I looked at his pointing hand. He was missing every finger but his thumb, an oversized appendage jutting out like a cannon.
“Walk through the bananas,” he instructed. “Do not stop walking. You will find a path not wider than you. Keep your arms in close. The bushes have dangerous thorns.”
“And…?” after he clamped his thumb around the cart handle like a sturdy hook.
“And enjoy your beer.”
I counted off 100 feet. He was exact. My arms swam through the dense labyrinth of immense green leaves. Ducking bushels of unripe bananas, I moved quickly to avoid rocks and the skulls (or so I thought) of former Valmont negotiators. I emerged from the humid banana plantation and fell on my face in a mossy clearing like a crop circle. Do not stop walking, the cartman’s voice reminded me. I spotted the path not wider than me and went inside. Thorns grazed my shoulders. A squawking bird with large purple wings and a tiny black body like a bat swooped in. Her cries echoed through the jungle as she kept me moving towards an opening that it took square wheels to find.

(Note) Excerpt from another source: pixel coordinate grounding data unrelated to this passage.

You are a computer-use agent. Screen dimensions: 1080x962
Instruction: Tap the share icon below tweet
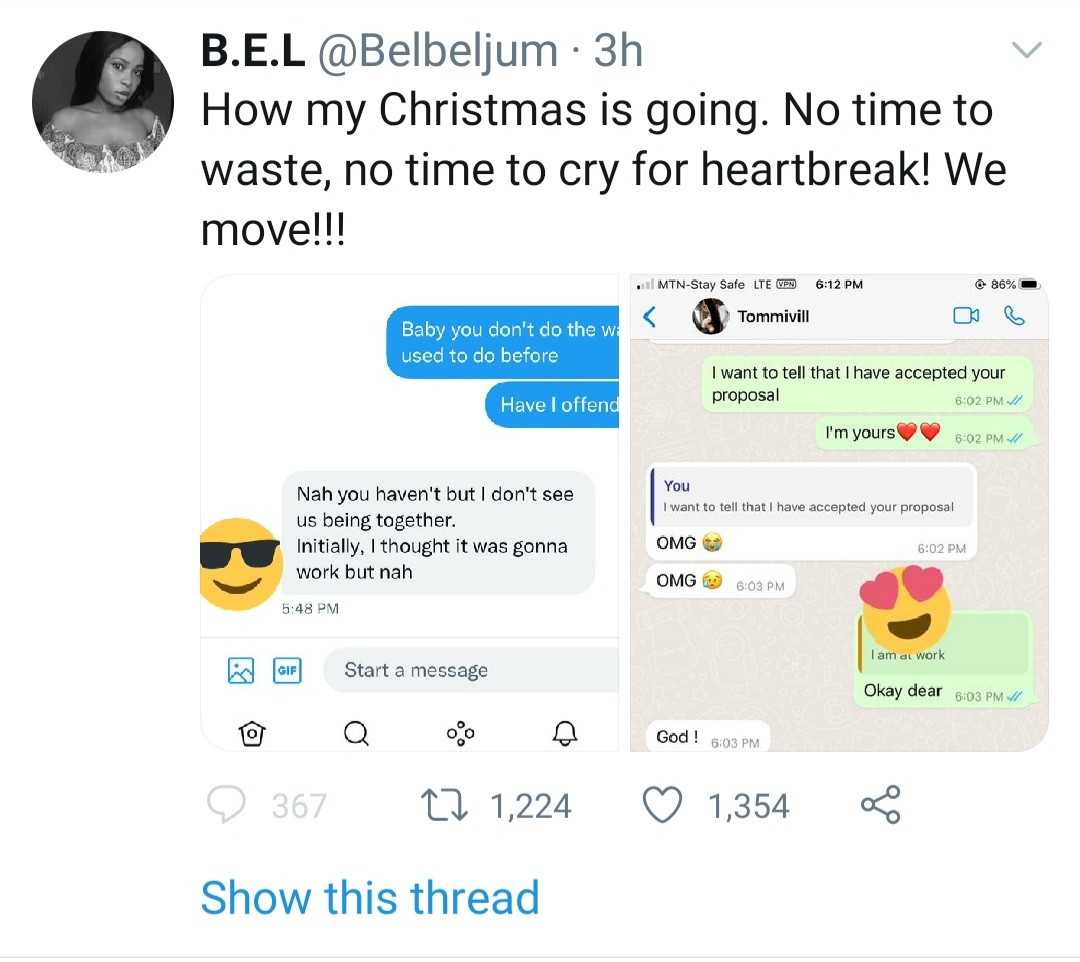click(x=880, y=805)
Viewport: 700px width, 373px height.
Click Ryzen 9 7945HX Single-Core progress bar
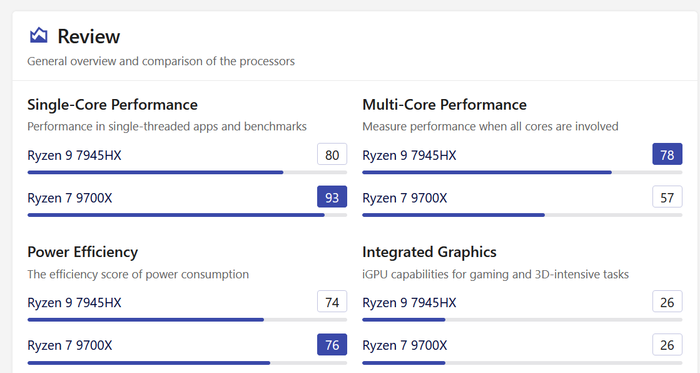[x=187, y=172]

The instant she soared I knew I'd found my non-air-con island paradise. It wasn't just like time had stood still. It was better than that. Time had walked into the sea over its head leaving five bamboo bungalows, towering palms and enough bananas, pineapples and coconuts to last dozens of lifetimes.
An old Khmer woman with a red and white checkered krama tied tight around her head waved at me from a hut next to the shore. I raised my hand like I wanted to ask a question, suddenly unsure when she motioned me on.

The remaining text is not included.